---- Excerpt to read
Expecting to hear that Sadie was fine, I was concerned when the vet tech asked me to hold; the vet needed to talk to me. I listened in disbelief as he told me in a terse voice that Sadie was doing just fine, but the heart monitor wasn’t. She’d chewed off all the wires mid-morning rendering it useless! Another monitor would have to be ordered; the test repeated, and by the way…. I’d have to pay for the monitor and it wasn’t cheap.
It didn’t seem possible that Sadie, the very obedient, sweet amenable little puppy would do such a thing. Still not believing this, I repeated… “Are you sure that the wires didn’t just fall off?”
Dr. Paul quickly confirmed that Sadie had been caught in the act. She’d been snarling…barking…banging against the sides of the crate while vigorously attacking the wires. She slipped out of all the elastic bandages and tape and was in the final process of detaching the wires with her teeth when she was discovered…and they had it on the security video as proof.
I just had to ask again, “So you really saw her chew the wires off Doctor,” and the vet impatiently said he’d see me later and hung up the phone. Try as I might, I couldn’t picture my sweet Sadie turning into a vicious monster destroying one very expensive piece of medical equipment. Heck the only thing she’d ever chewed were straps off a purse once when I was sick in bed and she was bored. Well, it was an expensive Burberry handbag, but when I told the shoemaker that Sadie had done it, he only charged me $5.00. And even then, Sadie actually paid for the damages because she had a $5.00 rebate check from flea medication. No, I couldn’t associate sweet Sadie with snarling, aggressive wire chewing.
During all of this, I’d completely forgotten the lawyer standing there waiting to talk to me and realized he’d been blatantly eavesdropping. I asked him what he wanted to talk to me about and in a few minutes he confirmed all the negativity about my profession. He could’ve asked me who was sick or showed concern that I had to rush out of court and make a call to a doctor. No, he had no words of consolation for me or any concern whatsoever about why I was visibly upset.
--------
---- Information supplied
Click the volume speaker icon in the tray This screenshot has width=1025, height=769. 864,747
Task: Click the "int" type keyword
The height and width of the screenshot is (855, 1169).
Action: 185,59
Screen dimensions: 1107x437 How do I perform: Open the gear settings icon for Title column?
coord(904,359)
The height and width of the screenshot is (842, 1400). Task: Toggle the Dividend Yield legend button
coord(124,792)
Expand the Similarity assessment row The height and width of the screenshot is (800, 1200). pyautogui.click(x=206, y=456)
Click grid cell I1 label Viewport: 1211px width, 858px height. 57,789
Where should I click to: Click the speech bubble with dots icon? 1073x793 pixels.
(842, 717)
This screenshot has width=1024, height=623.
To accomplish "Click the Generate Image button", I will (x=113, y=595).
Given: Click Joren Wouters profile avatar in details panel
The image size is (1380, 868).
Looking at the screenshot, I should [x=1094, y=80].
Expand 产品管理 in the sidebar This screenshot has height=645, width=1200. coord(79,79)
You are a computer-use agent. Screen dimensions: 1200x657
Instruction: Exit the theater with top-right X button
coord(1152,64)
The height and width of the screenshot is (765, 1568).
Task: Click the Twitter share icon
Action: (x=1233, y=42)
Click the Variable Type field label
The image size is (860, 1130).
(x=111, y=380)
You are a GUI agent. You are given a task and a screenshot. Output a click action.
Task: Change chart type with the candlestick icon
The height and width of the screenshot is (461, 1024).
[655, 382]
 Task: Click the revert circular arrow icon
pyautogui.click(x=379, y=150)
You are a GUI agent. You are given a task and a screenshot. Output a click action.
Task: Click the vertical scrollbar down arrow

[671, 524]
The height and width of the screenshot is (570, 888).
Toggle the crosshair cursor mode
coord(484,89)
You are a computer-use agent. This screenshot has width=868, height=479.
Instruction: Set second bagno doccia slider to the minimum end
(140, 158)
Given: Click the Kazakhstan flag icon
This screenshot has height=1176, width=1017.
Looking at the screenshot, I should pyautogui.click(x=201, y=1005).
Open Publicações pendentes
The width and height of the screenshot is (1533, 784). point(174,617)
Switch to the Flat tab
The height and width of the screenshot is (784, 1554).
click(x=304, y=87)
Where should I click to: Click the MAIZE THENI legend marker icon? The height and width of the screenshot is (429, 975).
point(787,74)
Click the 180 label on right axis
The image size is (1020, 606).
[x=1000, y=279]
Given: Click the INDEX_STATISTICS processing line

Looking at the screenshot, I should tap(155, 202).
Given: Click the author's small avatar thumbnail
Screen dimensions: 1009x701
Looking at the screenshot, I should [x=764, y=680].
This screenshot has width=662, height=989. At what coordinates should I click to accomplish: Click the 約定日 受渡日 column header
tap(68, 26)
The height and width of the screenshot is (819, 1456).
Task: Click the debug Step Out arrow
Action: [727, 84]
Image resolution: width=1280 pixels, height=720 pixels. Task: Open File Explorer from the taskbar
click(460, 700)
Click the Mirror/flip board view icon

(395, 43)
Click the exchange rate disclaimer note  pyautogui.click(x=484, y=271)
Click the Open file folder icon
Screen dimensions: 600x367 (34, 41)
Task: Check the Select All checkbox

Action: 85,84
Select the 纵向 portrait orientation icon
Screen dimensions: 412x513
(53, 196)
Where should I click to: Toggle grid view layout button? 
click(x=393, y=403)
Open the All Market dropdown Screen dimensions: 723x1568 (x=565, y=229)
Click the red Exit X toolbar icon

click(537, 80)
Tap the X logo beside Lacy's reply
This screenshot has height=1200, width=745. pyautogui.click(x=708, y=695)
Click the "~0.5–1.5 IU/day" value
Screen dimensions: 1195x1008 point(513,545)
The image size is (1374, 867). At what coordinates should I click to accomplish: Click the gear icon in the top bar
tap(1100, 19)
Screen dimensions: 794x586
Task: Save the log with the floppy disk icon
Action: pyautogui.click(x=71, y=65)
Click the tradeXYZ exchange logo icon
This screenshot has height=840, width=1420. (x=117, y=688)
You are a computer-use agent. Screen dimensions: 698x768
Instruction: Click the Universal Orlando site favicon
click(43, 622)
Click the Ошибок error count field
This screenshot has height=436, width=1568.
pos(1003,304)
--------
**Required action A**
In the story about Sadie, how much did the shoemaker charge to fix the purse straps?
**Required action B**
Write the next part of the story about Sadie and the heart monitor, starting after its last sentence.
The lines are a separate set of material, unrelated to the story about Sadie.

**Exercise output A**
$5.00.

**Exercise output B**
“Forget that,” he excitedly said, “I couldn’t help overhearing, and it sounds like you have such a great case here! Your client actually chewed wires off a heart monitor while the doctor watched! What negligence! Do you realize we can clean up on this case? How about we go over to my office and get a contract and get right over to the hospital and sign them up?”
I looked at him thinking that after all she’d been through, Sadie decided she’d had enough of obeying every rule…the monitor ordeal had just been too much. However, this lawyer was exhibiting cultivated behavior he considered normal. He had no idea what condition the “patient/client” was in and was planning to make money from this. Maybe those lawyer jokes weren’t jokes after all. Hey…maybe I could write a skit about him and sell it to Saturday Night Live!
That could wait, but for now, this eager barrister wanted an answer, so I said I’d meet him at the hospital later. He flipped open his phone and called his speed-dial ready assistant. He began barking orders to immediately prepare a malpractice contract. He paused to ask me “our” client’s name. I told him it was Sadie Lawson which he quickly repeated, spelled into the phone and signaled he’d see me later. As he hustled off, I walked to my car pondering my dog’s first act of real rebellion and my colleague’s affirmation of everything sleazy about my profession.
I was glad I hadn’t bothered to explain to him the “client” was my dog. He’d know soon enough when he called to confirm which hospital we’d be meeting at. Of course, I only planned to tell him the name of the animal hospital and nothing else.